1) Demand falls because AI is overhyped. The International Monetary Fund says AI will “transform the economy.” President Biden says AI is “the most consequential technology of our time.” And leading suppliers of AI—including the chief executive of OpenAI—said in a joint letter that “Mitigating the risk of extinction from AI should be a global priority.”  

Yet, large language models remain limited. I’ve yet to meet someone who is pleased to be faced with a customer-service chatbot—the main use case of which seems to be to try to figure out how to get past it to speak to an actual human. 

It helps programmers, but few outside the coding community got excited when, for example, GitHub transformed software development, long before ChatGPT came along. Microsoft’s Copilot can help beginners improve PowerPoint presentations, which might make office life a little less dull. And helping users with Excel is important. But again, a better “Help” function wouldn’t normally get investors’ pulses racing.

 

Don’t get me wrong. I’m deeply impressed by the progress of large language models, the technology behind ChatGPT. But all of my attempts to use it for work came with errors that took more time to fix than if I had just done it myself. It’s like having a 12-year-old help out.

Many LLMs fail basic tests, often in amusing ways—Google advises adding glue to pizza, for example. Copilot highlights the risk of being eaten by a cabbage when asked how to cross a river with a goat. Are they really ready for prime time? Perplexity is a great AI-assisted search engine, but the promise of AI goes a lot further than a better Google. The technology has yet to live up to the hype, and the risk is it takes much longer than buyers of Nvidia chips believe.

2) Competition reduces prices. Nvidia rules supreme in the high-end graphics processing units used for AI. But it faces competition from well-funded customers such as Alphabet and Meta Platforms, a slew of startups, and traditional rivals such as Intel trying to catch up. Even if they aren’t as good, they should limit Nvidia’s ability to charge pretty much what it likes.
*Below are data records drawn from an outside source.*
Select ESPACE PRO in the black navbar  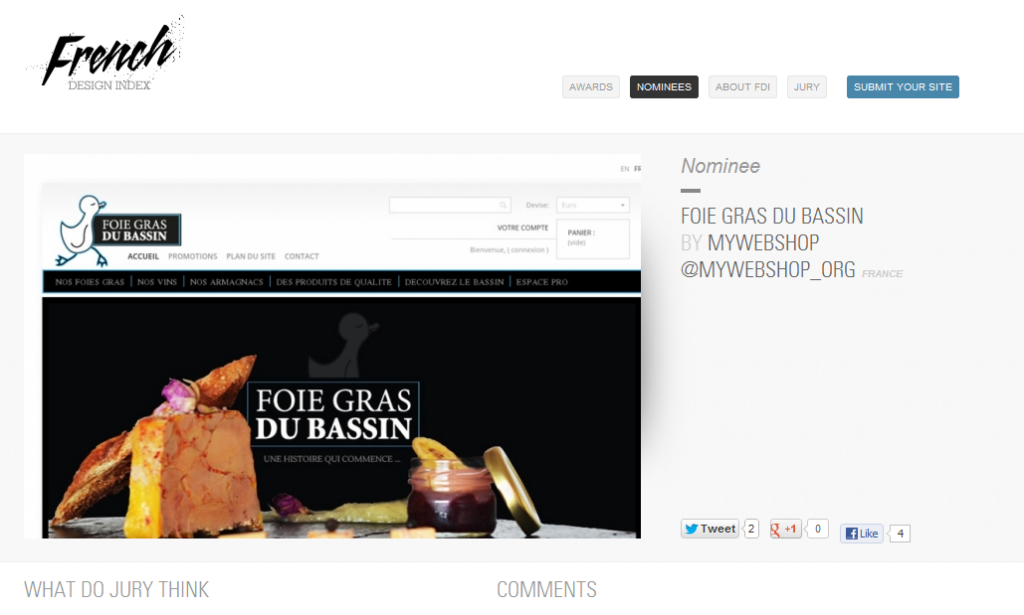point(541,281)
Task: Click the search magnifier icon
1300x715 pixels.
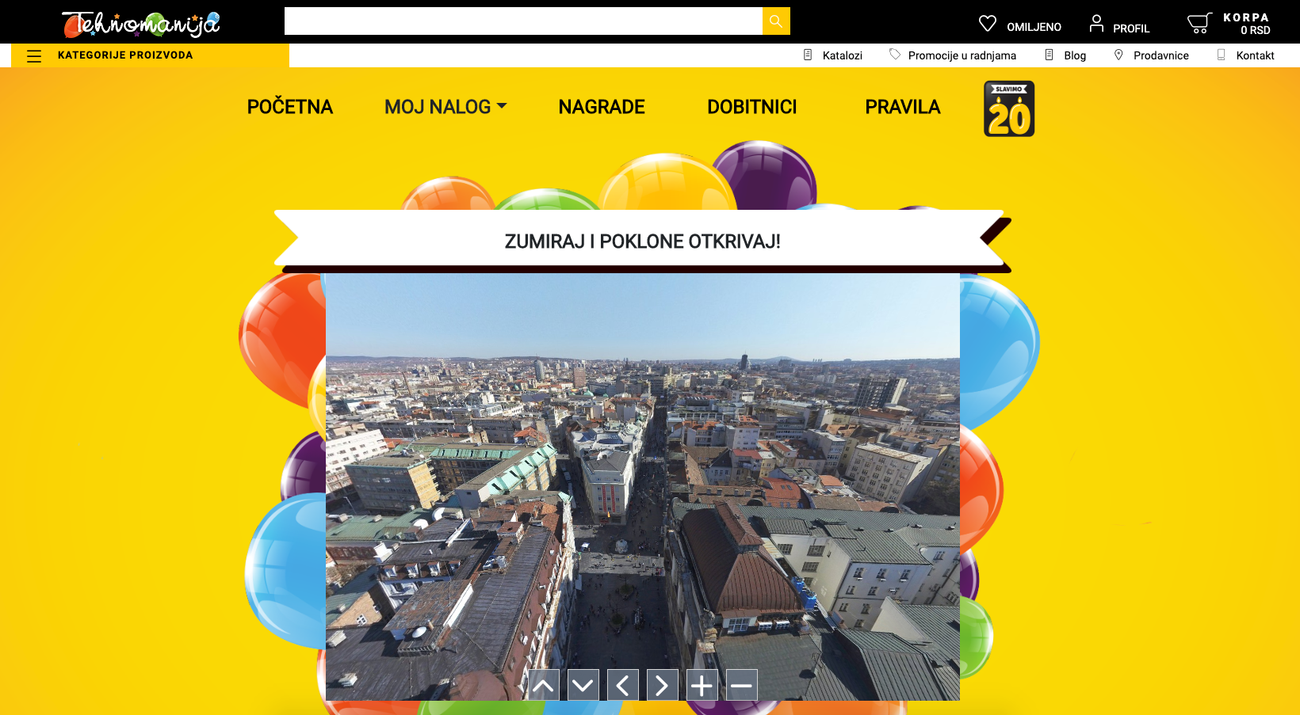Action: click(776, 20)
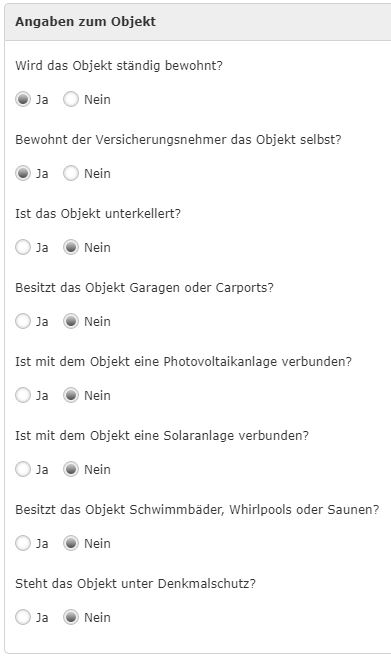The height and width of the screenshot is (659, 391).
Task: Set Garagen oder Carports to Nein
Action: (71, 322)
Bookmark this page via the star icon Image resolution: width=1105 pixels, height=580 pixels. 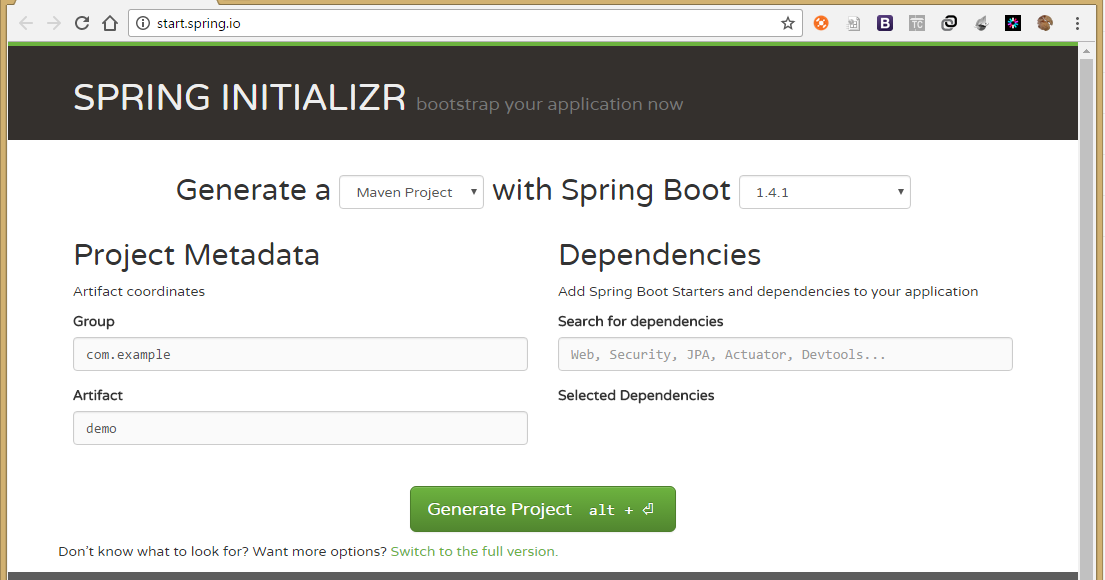click(x=789, y=22)
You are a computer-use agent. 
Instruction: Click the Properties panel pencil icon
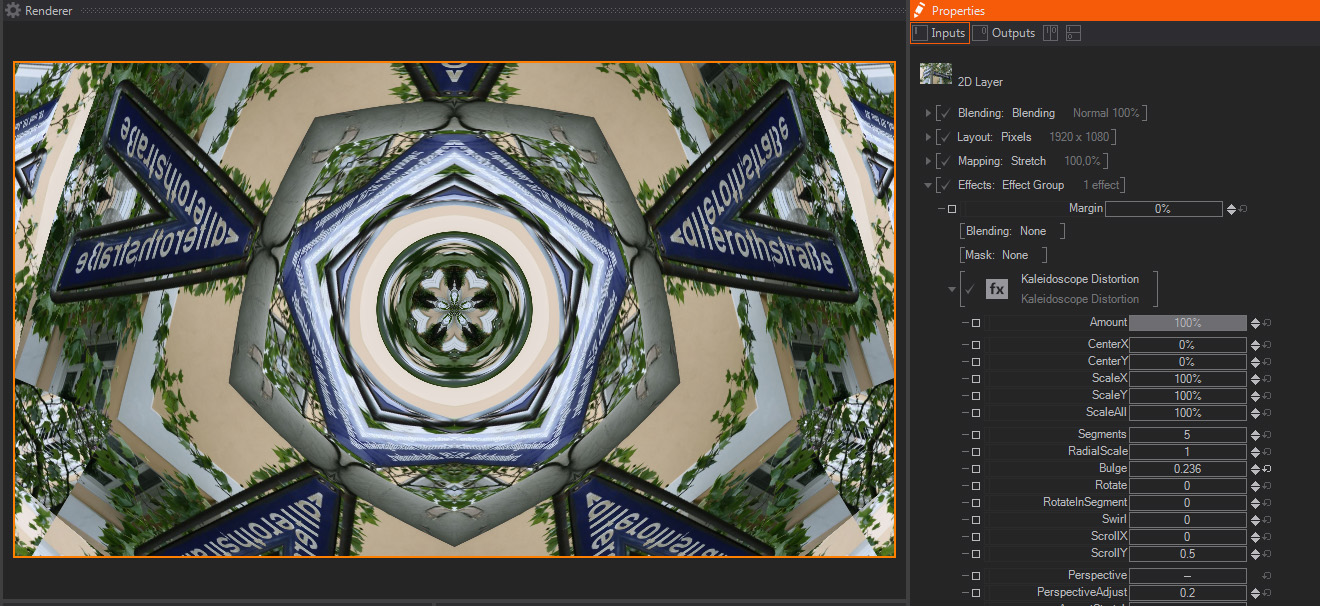[x=919, y=10]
3) Nvidia’s biggest supplier, Taiwan Semiconductor Manufacturing, might want a bigger slice. TSMC actually makes the chips. If it jacked up the price it charges Nvidia, no one else could step in to replace it in any reasonable time period. It might not want to risk its long-term relationship. On the other hand, it might want some of the cash pouring into Nvidia.

4) What if scale doesn’t matter? The designers of AI models think there is an advantage to getting big quickly. More use gathers more data, which makes the models better, which attracts more users, in a virtuous circle. The big should get bigger. Such a frenzy fuels the demand for AI chips.

If the argument is right, a lot of people who invested in the models that prove to be the losers will have wasted their money. The current boom in demand for chips should also die down once the also-rans give up. That is a way off but is a threat to future Nvidia sales.

If the scale-matters argument is wrong, and what businesses actually want are smaller, dedicated AI models trained in large part on their own data, or that startups can do AI just as well as the giants, a lot of money will have been wasted.

Nvidia Chief Executive Jensen Huang at the company’s conference earlier this year. PHOTO: JUSTIN SULLIVAN/GETTY IMAGES

Investors assume continued rapid growth from Nvidia, with the stock on a multiple of 38 times forward earnings. Superfast commercialization of LLMs has become the baseline for investors who have pushed up other stocks that should benefit, such as suppliers of electricity, cables and data centers. It is another sign of just how much investors have swallowed the hype that they are willing to bet on such distant potential beneficiaries of the AI boom.

I fear the market is paying too little heed to the risks. AI may be a big deal, but it’s unlikely to pan out the way people seem to think.